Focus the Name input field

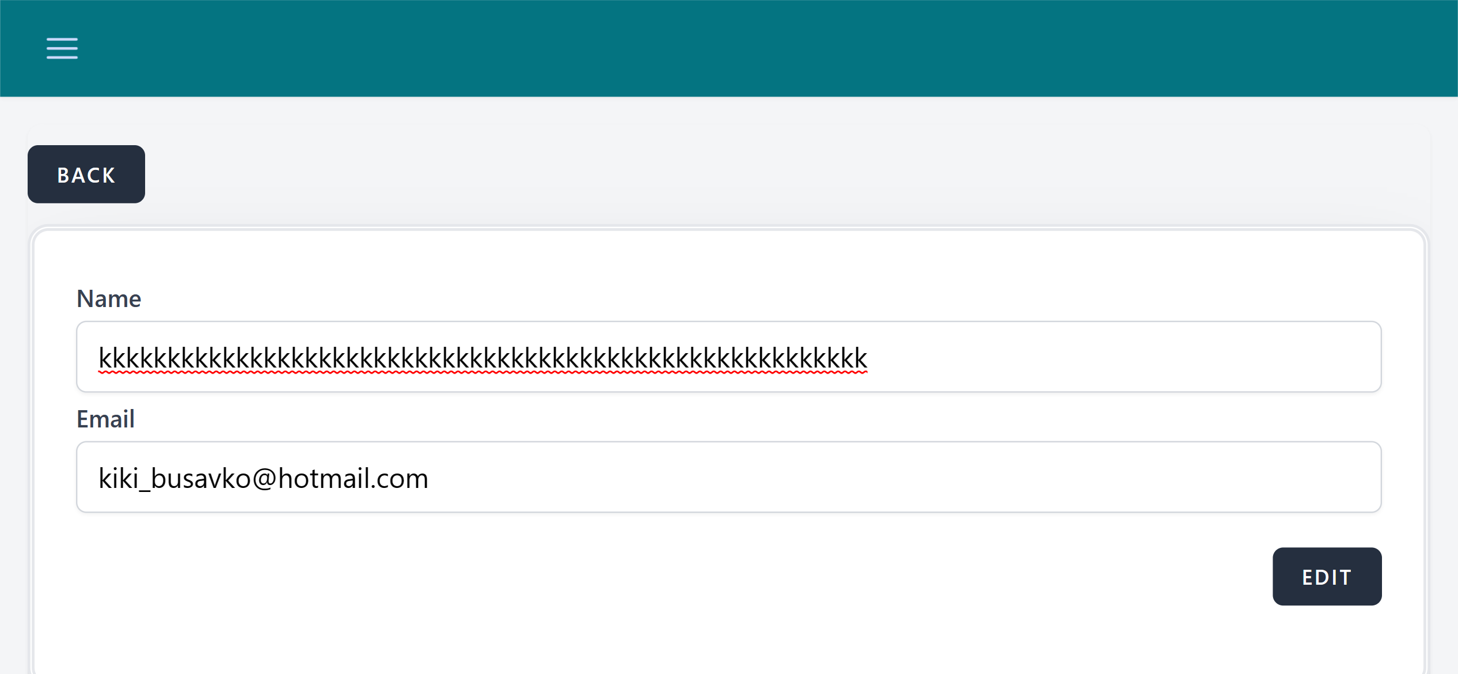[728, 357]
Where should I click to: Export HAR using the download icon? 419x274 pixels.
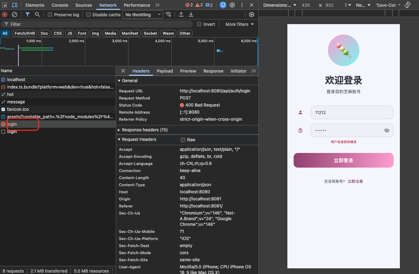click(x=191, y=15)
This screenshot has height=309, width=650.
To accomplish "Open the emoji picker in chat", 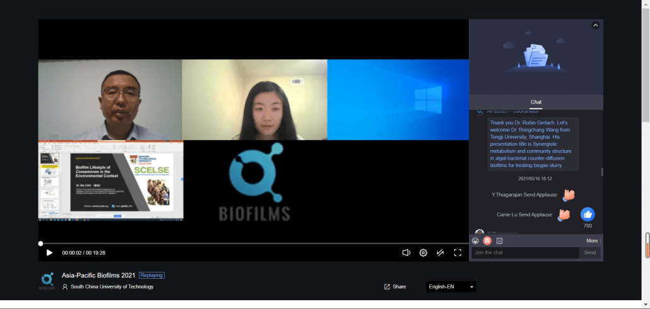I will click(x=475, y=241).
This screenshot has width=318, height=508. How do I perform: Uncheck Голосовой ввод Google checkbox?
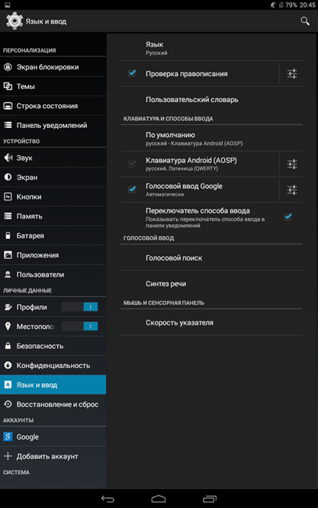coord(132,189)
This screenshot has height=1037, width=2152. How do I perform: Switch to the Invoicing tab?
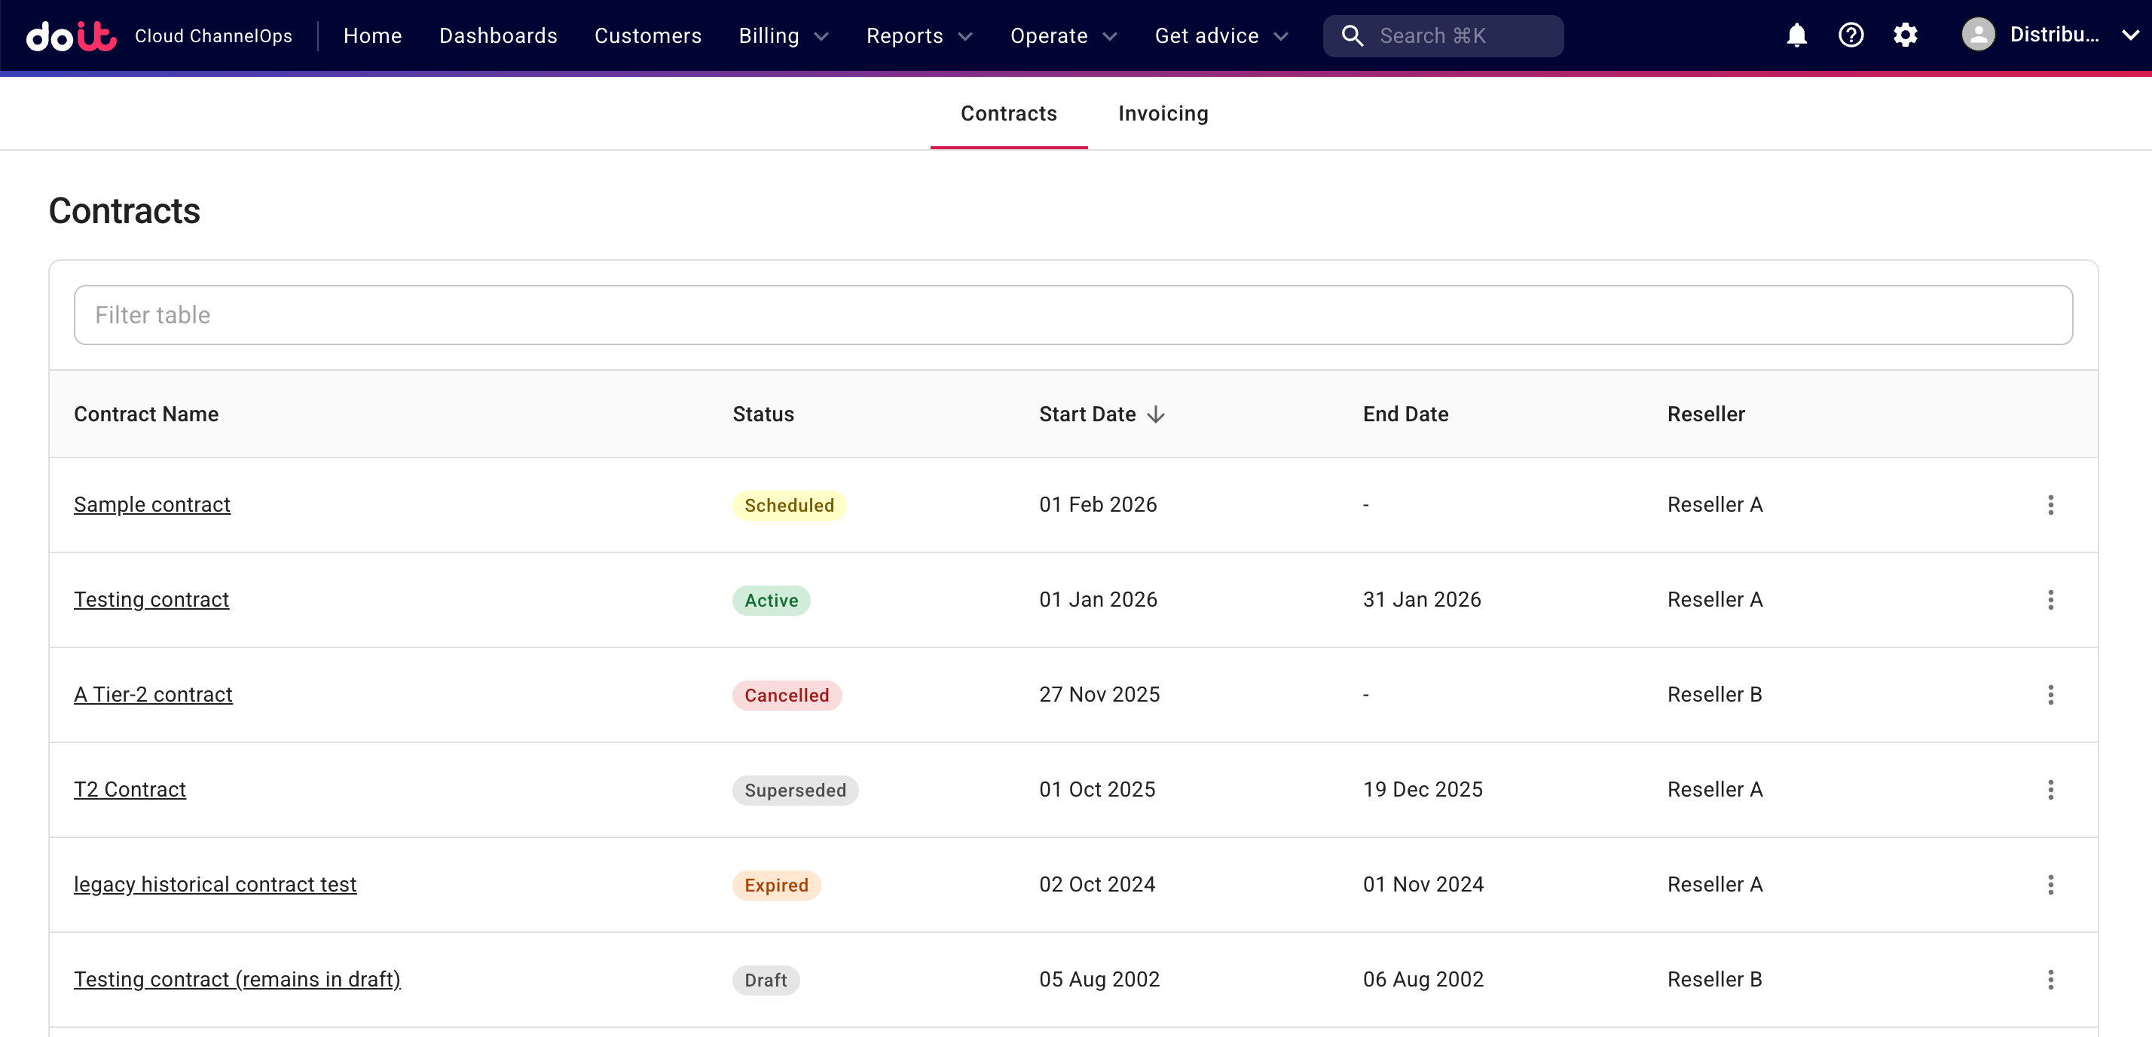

++++++

REQUIRED WORK →
Beginning with the line containing "This screenshot has width=318, height=508." and ending at the last line, write those lines out again with "How do I perform" switched to "How can I do this", changing nothing else. Leave the pictures out.

FINAL RESULT →
This screenshot has width=318, height=508. How can I do this: Uncheck Голосовой ввод Google checkbox?
coord(132,189)
This screenshot has height=1037, width=2152. How can I do this: Switch to the Invoicing tab?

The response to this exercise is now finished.